I wasn’t sure what to wear — I’ve never had a late-evening interview with a 5-diamond, 4-start restaurant, and struggled with whether or not I should wear my chef whites and bring my knives, dress in business attire or wear a cocktail dress. I settled on black; a sheath dress with a suit jacket + my resume and nervous stomach.
This wasn’t just any interview. This was an interview with one of the best restaurants in the area, with an award-winning chef. And I didn’t just get called on a whim, I was recommended by our Executive Chef/Chair and our top rated instructor at school. No pressure.
The Chef asked me to arrive at 8 p.m. I was feeling confident until I stepped into that kitchen and saw the production line; the phrase, “Oh, crap!” repeated in my head over and over, without pause…OhCrapOhCrapOhCrap.
My knees buckled and my thoughts ran wild,”What did I get myself into? If I screw this up, I will not only disappoint my instructors, but I could potentially ruin $200 worth of ingredients. Crap.”
My interview took place directly in the kitchen, between a ticket board and the pastry window.

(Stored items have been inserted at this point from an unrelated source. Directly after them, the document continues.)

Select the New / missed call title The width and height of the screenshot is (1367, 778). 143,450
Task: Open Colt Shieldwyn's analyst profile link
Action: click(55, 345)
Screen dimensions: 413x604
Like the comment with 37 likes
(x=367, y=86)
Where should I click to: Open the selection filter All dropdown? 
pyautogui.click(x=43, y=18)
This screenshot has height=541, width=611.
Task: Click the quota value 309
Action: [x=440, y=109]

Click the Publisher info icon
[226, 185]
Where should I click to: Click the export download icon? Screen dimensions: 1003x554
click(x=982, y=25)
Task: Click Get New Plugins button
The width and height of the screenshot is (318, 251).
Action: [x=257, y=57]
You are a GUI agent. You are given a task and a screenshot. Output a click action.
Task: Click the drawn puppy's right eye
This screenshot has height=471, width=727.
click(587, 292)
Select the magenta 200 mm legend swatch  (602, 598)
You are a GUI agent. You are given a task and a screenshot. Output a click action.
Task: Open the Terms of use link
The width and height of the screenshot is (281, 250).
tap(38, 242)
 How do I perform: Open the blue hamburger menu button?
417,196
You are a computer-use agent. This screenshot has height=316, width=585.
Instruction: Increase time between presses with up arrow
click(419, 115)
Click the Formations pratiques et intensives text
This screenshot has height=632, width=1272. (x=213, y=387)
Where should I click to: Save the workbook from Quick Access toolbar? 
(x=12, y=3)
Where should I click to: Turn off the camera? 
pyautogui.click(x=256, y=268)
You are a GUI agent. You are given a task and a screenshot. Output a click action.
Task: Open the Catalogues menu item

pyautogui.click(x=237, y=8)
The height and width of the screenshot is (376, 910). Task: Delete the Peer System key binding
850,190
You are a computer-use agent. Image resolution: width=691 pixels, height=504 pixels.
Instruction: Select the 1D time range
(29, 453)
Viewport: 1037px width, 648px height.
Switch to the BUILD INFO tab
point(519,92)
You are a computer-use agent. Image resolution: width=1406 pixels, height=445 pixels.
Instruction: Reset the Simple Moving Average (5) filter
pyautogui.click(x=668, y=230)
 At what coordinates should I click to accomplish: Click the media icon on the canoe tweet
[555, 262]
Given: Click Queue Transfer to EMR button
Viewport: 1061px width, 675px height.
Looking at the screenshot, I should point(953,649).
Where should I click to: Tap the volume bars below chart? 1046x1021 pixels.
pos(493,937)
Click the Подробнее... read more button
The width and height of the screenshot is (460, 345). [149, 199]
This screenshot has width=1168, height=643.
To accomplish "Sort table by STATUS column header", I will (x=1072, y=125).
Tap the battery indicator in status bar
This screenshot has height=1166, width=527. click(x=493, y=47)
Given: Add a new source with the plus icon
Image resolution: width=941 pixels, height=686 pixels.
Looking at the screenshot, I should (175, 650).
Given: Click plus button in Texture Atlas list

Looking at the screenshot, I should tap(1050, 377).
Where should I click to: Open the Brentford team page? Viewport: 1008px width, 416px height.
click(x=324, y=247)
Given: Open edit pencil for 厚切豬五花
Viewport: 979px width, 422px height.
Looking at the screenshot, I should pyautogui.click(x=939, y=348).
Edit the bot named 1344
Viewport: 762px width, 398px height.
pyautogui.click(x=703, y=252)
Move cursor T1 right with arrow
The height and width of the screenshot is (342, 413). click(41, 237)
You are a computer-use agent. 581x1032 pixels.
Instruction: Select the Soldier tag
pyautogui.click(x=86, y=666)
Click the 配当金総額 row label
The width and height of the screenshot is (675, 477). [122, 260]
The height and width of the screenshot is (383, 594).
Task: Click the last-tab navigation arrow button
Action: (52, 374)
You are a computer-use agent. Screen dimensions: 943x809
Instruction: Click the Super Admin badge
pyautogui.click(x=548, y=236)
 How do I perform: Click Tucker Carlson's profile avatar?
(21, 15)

Chef kept an eye on the line as we talked. He was tall. “I don’t have restaurant experience on the line, but I have worked in catering…” I can’t remember what I said after that – something about my internship and working for Disney for five years.
Chef disappeared for a few minutes and then brought me to his office so the sous chef could interview me for a few minutes.
Long story short, I’m working there for one night tomorrow, to see if I like it, if we’re a good fit — you know the drill. I’m nauseous. I’m excited. I’m a nervous wreck. This is fine dining at its best. Hopefully my best will be good enough.